Il fenomeno dei borseggi o del «pizzo» chiesto accanto alle biglietterie è cresciuto, come si può arginare?

«Fino allo scorso febbraio c’è stata una media di sei, sette operazioni che hanno portato all’identificazione di oltre 150 ragazze e ragazzi, numerosi arresti a carico dei maggiorenni, e decine e decine di minori accompagnati presso le case famiglia (utilizzando l’articolo 403 del codice civile inerente lo stato d’abbandono). Senza dimenticare i tantissimi interventi dei carabinieri e della polizia. Ma la ricetta per quanto riguarda la polizia locale era stata trovata: uomini esperti dello Spe (sicurezza pubblica emergenziale) affiancando altri Gruppi riuscivano ad arginare bene il fenomeno. Conoscevano perfettamente le loro facce e sapevano con estrema precisione dove beccarle con le mani nel sacco. Purtroppo da alcuni mesi a questa parte questi interventi non vengono più fatti. Forse anche a causa del fatto che gli stessi uomini oggi vengono impiegati in piazza Navona al posto degli agenti del Primo Gruppo Trevi (che avrebbe a disposizione oltre settecento persone)».



Come si svolgevano tecnicamente queste operazioni?

«Si usavano numerose squadre di personale in borghese mescolate tra i viaggiatori in transito nelle stazioni e nelle metropolitane in diretto contatto con il personale di superfice che munito di pattuglie e furgoni era in grado di intervenire in più punti dove venivano localizzate le persone da accompagnare in ufficio».



Il fenomeno tocca alcuni campi regolari della Capitale?

«Assolutamente si. Castel Romano ha la quasi esclusività dei fenomeni relativi al borseggio mentre ad esempio il campo di Candoni ha nella maggior parte dei casi l’esclusività dei fenomeni di accattonaggio con minori, insomma una sorta di divisione delle competenze. Salone invece è dedito ai reati ambientali».



Ma davvero è ipotizzabile un’organizzazione così capillare nella gestione di queste persone?

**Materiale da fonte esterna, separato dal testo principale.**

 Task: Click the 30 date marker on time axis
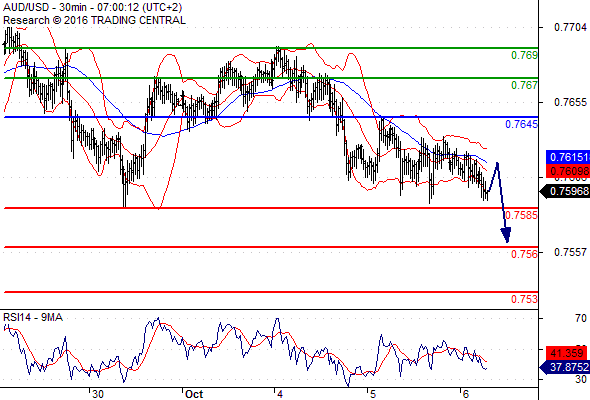(x=97, y=394)
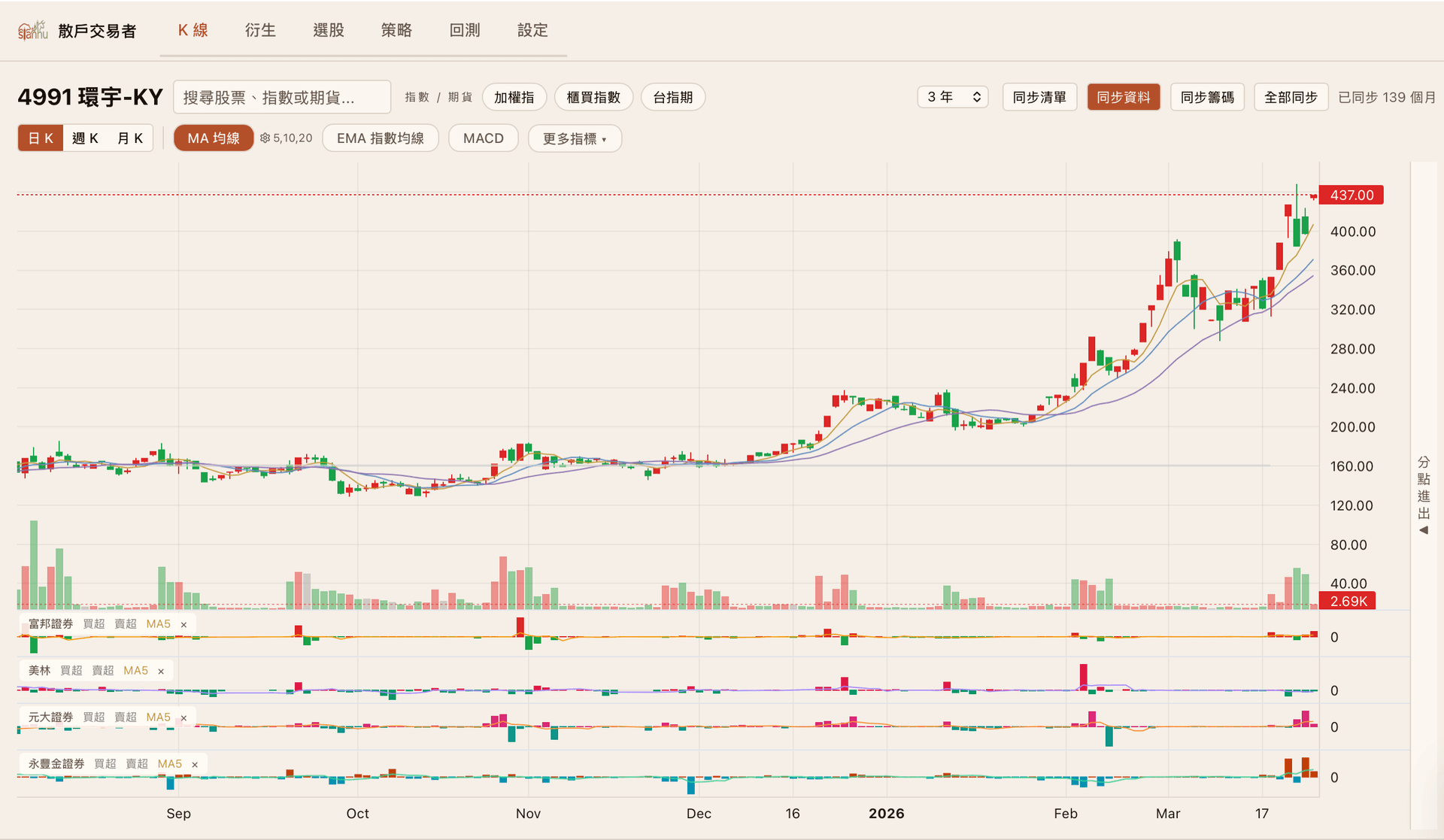Focus the stock search input field

click(x=282, y=97)
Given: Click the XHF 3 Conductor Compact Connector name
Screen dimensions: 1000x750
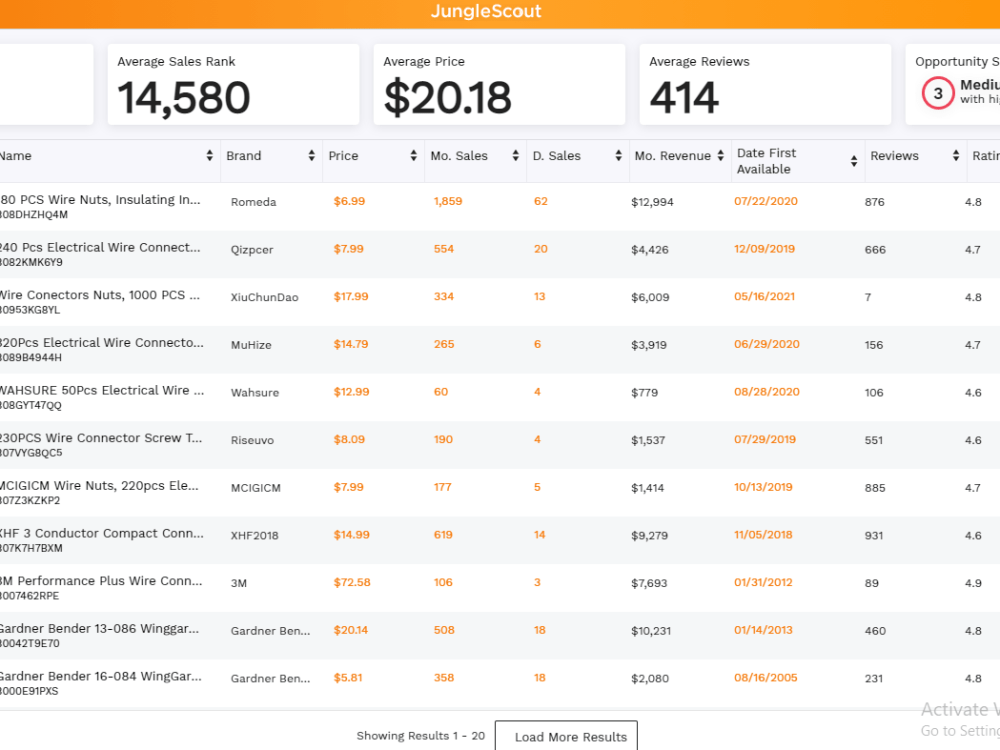Looking at the screenshot, I should pyautogui.click(x=101, y=533).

«Si. In una recente operazione portata a termine dagli uomini del I gruppo Prati e da quelli dello Spe è addirittura emerso che alcune ragazzine di età inferiore ai 14 anni (e perciò non incriminabili) provenienti sempre dal campo sulla Pontina hanno numerosi precedenti per furto nelle stazioni ferroviarie di Termini, Firenze, Bologna, Padova e Venezia».